Each line with the word "orientation" must appear in the answer, copied from the records.

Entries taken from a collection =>
▽
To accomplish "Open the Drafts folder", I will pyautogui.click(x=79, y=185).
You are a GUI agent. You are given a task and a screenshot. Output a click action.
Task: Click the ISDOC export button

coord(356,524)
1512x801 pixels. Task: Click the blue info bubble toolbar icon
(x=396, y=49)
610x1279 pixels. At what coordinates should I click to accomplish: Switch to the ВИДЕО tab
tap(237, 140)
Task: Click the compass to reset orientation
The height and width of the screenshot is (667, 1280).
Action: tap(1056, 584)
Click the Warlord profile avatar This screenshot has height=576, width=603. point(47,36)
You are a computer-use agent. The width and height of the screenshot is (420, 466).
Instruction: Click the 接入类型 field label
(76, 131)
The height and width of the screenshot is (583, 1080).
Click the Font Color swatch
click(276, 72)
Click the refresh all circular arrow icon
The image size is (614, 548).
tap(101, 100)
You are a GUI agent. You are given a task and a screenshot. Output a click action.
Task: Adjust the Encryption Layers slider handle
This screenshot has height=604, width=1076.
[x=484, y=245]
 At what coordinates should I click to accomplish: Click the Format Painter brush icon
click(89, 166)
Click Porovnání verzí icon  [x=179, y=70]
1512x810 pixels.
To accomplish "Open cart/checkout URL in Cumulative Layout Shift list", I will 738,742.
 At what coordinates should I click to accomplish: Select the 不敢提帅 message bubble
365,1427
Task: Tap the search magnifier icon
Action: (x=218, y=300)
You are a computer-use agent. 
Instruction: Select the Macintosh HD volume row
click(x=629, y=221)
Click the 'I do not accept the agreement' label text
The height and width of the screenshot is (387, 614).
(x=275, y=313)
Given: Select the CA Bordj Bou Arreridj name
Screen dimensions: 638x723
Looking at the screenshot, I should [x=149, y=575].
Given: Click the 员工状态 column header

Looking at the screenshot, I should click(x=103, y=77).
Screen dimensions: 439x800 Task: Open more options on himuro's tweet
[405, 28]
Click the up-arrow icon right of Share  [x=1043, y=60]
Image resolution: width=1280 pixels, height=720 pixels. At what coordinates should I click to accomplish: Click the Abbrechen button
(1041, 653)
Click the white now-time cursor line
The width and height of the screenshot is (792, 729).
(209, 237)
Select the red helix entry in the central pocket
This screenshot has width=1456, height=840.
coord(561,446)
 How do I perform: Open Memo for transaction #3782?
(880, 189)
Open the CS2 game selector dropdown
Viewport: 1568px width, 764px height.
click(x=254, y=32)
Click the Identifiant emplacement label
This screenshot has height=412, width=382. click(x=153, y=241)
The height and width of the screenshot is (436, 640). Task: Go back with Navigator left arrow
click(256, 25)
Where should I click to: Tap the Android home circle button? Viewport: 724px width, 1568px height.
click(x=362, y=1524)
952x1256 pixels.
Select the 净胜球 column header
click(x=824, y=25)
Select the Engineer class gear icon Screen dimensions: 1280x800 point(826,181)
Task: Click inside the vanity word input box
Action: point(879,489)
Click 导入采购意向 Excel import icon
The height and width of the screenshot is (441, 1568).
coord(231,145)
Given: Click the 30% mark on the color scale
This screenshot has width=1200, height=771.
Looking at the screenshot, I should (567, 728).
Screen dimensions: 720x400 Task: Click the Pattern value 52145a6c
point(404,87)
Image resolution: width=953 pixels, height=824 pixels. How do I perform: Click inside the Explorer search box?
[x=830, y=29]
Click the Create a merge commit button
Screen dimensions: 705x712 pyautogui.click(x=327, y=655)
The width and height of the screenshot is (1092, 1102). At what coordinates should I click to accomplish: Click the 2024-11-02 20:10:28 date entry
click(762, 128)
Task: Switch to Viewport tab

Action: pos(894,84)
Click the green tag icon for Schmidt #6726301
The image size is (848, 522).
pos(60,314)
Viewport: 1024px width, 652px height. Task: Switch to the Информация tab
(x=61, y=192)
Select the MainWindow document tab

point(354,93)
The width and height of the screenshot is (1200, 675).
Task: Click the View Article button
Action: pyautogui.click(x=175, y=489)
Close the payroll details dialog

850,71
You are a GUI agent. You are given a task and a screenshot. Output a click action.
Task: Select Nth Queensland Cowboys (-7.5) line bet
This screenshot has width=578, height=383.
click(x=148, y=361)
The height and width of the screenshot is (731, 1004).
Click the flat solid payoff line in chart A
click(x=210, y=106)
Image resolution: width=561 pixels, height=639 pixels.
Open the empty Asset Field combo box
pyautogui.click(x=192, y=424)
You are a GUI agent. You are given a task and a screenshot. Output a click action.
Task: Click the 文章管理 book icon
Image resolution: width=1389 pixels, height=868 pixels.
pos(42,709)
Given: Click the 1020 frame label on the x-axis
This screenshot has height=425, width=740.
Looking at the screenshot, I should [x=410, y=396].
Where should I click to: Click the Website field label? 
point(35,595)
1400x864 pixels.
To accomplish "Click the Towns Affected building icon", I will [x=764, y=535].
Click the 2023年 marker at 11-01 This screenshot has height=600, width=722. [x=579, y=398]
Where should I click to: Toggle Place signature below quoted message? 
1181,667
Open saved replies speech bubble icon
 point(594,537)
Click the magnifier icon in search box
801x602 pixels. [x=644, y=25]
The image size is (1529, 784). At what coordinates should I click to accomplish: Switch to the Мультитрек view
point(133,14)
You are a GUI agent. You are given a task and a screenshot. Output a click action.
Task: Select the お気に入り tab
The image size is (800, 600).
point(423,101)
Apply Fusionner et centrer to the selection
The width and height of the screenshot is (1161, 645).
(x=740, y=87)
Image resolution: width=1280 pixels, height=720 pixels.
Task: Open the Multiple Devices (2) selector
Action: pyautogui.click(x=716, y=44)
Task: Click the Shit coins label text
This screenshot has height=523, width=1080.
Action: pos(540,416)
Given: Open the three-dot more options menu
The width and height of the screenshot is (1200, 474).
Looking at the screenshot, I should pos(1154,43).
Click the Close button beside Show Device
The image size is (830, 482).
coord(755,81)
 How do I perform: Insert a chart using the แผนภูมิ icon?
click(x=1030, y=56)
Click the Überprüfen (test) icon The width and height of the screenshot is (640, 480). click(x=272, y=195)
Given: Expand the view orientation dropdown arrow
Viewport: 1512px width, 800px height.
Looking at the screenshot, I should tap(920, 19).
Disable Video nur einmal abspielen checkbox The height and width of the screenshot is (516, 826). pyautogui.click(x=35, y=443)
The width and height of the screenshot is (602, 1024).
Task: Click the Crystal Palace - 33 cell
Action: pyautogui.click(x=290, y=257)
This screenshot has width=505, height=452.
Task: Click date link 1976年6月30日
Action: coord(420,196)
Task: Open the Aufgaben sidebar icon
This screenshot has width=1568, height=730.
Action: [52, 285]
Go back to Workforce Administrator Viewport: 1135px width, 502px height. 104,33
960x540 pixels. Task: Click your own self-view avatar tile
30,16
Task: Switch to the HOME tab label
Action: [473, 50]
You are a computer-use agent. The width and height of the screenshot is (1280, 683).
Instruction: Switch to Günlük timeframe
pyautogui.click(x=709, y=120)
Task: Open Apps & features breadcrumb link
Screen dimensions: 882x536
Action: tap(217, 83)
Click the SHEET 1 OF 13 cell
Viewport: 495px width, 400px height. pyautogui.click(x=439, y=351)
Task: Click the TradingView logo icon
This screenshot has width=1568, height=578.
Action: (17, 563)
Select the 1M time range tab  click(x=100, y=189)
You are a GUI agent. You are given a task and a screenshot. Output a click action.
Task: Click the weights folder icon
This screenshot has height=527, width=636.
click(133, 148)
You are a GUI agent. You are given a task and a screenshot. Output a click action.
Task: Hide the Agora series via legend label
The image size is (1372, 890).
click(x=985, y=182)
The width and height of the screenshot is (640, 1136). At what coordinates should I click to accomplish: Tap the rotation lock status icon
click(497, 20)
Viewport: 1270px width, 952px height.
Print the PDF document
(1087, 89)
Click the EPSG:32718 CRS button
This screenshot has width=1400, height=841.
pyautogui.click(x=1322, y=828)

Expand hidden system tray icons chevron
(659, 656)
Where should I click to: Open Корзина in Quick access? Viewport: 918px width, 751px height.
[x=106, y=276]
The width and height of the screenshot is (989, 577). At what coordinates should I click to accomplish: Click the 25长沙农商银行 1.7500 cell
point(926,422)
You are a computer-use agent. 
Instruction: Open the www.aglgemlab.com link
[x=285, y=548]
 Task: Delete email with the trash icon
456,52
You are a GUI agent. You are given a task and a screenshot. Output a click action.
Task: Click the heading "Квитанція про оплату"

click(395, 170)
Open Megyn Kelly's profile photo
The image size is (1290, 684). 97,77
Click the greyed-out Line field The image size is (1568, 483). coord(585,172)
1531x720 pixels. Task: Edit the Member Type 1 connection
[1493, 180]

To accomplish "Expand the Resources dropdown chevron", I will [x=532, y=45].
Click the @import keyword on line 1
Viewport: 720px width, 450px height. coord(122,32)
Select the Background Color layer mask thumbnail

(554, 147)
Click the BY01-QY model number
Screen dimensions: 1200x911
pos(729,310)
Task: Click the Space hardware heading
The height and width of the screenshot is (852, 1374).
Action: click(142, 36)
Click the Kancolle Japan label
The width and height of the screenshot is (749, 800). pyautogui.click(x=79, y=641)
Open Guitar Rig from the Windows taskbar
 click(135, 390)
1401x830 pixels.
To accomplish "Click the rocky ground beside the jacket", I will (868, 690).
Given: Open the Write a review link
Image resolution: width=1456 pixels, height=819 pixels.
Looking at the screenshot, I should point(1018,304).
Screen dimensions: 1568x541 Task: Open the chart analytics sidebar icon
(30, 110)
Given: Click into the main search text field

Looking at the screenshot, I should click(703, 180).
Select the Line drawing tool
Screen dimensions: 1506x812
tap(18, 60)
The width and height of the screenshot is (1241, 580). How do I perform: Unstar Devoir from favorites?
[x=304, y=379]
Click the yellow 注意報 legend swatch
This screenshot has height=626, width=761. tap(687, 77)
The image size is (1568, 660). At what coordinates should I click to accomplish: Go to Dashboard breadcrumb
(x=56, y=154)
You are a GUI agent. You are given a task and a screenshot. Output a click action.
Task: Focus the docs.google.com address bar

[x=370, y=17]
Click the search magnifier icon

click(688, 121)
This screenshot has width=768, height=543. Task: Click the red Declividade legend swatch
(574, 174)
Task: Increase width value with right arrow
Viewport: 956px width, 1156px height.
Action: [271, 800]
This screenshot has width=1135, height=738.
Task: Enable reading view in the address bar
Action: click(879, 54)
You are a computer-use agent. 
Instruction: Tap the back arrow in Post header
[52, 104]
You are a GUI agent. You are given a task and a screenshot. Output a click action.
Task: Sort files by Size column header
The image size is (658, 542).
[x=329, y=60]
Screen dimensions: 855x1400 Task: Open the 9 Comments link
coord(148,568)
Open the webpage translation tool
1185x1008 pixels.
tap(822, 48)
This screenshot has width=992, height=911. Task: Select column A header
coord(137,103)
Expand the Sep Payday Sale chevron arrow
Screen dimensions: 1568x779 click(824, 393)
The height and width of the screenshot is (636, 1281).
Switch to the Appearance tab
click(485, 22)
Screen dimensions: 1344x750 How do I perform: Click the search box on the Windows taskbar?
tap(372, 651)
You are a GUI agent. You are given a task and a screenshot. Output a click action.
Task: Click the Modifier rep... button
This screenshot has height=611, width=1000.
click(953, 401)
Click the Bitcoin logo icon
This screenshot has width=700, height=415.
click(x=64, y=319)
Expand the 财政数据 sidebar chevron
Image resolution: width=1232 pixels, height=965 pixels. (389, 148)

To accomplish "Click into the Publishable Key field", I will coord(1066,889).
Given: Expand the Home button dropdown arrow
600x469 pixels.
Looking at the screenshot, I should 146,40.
△
Expected output =>
Task: Click the compass to reset orientation
Given: Expand the view orientation dropdown arrow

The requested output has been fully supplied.